This meetup focuses on Scalability and technologies to enable handling large amounts of data: Hadoop, HBase, distributed NoSQL databases, and more!
There's not only a focus on technology, but also everything surrounding it including operations, management, business use cases, and more.
We've had great success in the past, and are growing quickly! Previous guests were from Twitter, LinkedIn, Amazon, Cloudant, Microsoft, 10gen/MongoDB, and more.
This month's guests:
Shu Wu, Facebook - 700 Million Videos in 4 Days
For Facebook’s 10 year anniversary, we produced 700 million personalized “lookback” videos. Without any marketing or promotions within Facebook, these videos were shared by over 100M people in the first two days. To make this happen, we scanned through 4 billion years of timelines and pre-rendered about 11 petabytes of videos. I’ll talk about the algorithms used to select the stories, how the videos were rendered and the systems used to scale it. The development time for this project was 3 weeks, including a few days for the infrastructure to compute and store the output. If there’s time, I’ll talk about how we built the system to “edit” the videos in real-time.
Claudiu Barbura, Atigeo - xPatterns on Spark, Shark, Tachyon and Mesos
xPatterns is a big data analytics platform that enables rapid development of enterprise-grade analytical applications through built in apis and tools, driven from a management console with data, application and system monitoring. We will showcase the entire lifecycle of one of the xPatterns applications built for our largest production customer (20 billion healthcare records, 200 TB of compressed hdfs data) while evolving our infrastructure from Hadoop and Hive to Spark, Shark, Tachyon and Mesos.
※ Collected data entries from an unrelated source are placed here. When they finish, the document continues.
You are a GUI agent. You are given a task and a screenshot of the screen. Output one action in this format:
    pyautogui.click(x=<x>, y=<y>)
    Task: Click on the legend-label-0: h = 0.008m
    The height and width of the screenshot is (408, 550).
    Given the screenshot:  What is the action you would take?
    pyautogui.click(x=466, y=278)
We will provide detailed ELT pipeline stats with lessons learned (Hive vs Shark vs Shark w/ Tachyon), live demos of Jaws, our Rest SharkServer and web console for exploring the warehouse through Shark queries, Mesos providing resource management for multiple workloads (Hadoop/Hive, Spark, Jaws), the Export to NoSql API console (generates geo-replicated apis for real-time access to Cassandra data exported from the warehouse through Spark jobs), the Referral Provider Network, a user-facing dashboard application (D3.js) and finally monitoring and instrumentations consoles (Nagios, Ganglia and Graphite)
Our format is flexible: We usually have 2 speakers who talk for ~30 minutes each and then do Q+A plus discussion (about 45 minutes each talk) finish by 8:45.
There'll be beer afterwards, of course!
WhitePages,[masked]th Avenue #1600, Seattle, WA
Rock Bottom Brewery.
Doors open 30 minutes ahead of show-time. Please show up at least 15 minutes early out of respect for our first speaker.